[WHAT THE TASK ASKS]
Leaving out every picture, copy the lines of the material below exactly, from the line containing "You are a GUI" through the line containing "The image size is (924, 520).".

[INPUT RECORDS]
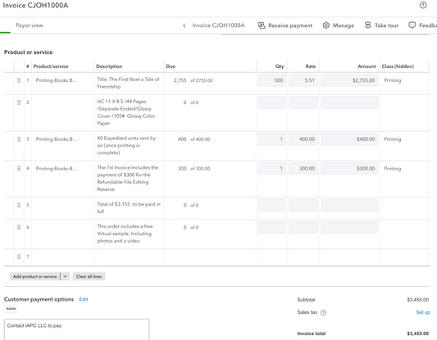The width and height of the screenshot is (437, 340).
Task: Click the Qty field showing 500
Action: [x=271, y=80]
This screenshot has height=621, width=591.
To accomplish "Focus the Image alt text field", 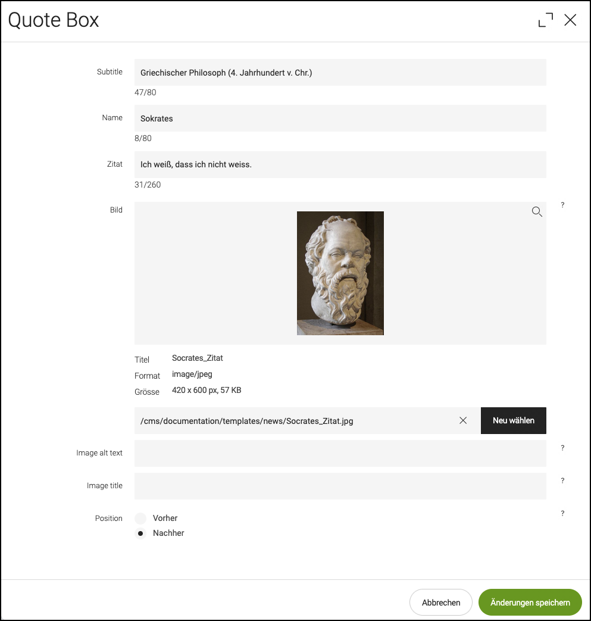I will (340, 453).
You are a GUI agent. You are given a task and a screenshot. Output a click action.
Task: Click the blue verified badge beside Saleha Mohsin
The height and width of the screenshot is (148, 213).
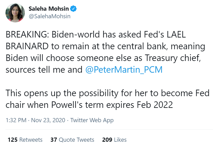[74, 9]
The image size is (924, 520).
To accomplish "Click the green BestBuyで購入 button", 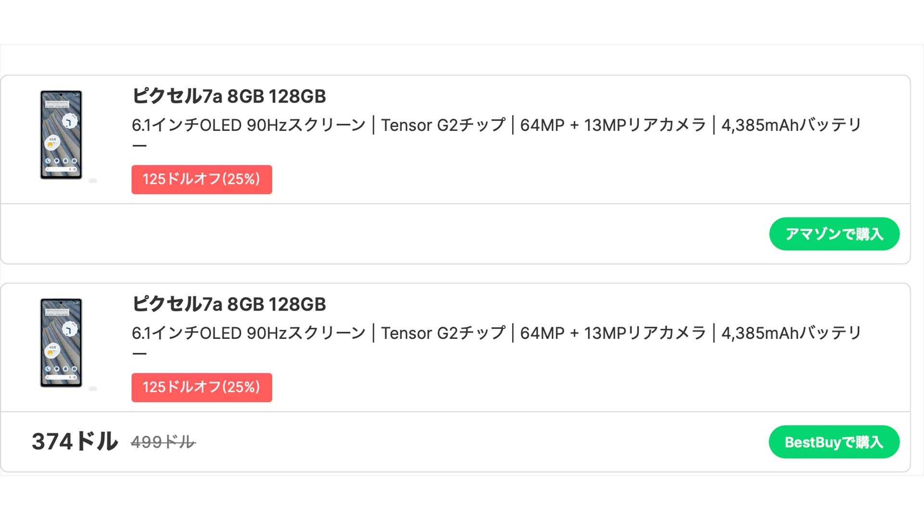I will point(834,442).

[RESPONSE]
You are a GUI agent. You are given a task and a screenshot. Output a click action.
Task: Click the blue verified badge beside Saleha Mohsin
The height and width of the screenshot is (148, 213).
[74, 9]
The image size is (924, 520).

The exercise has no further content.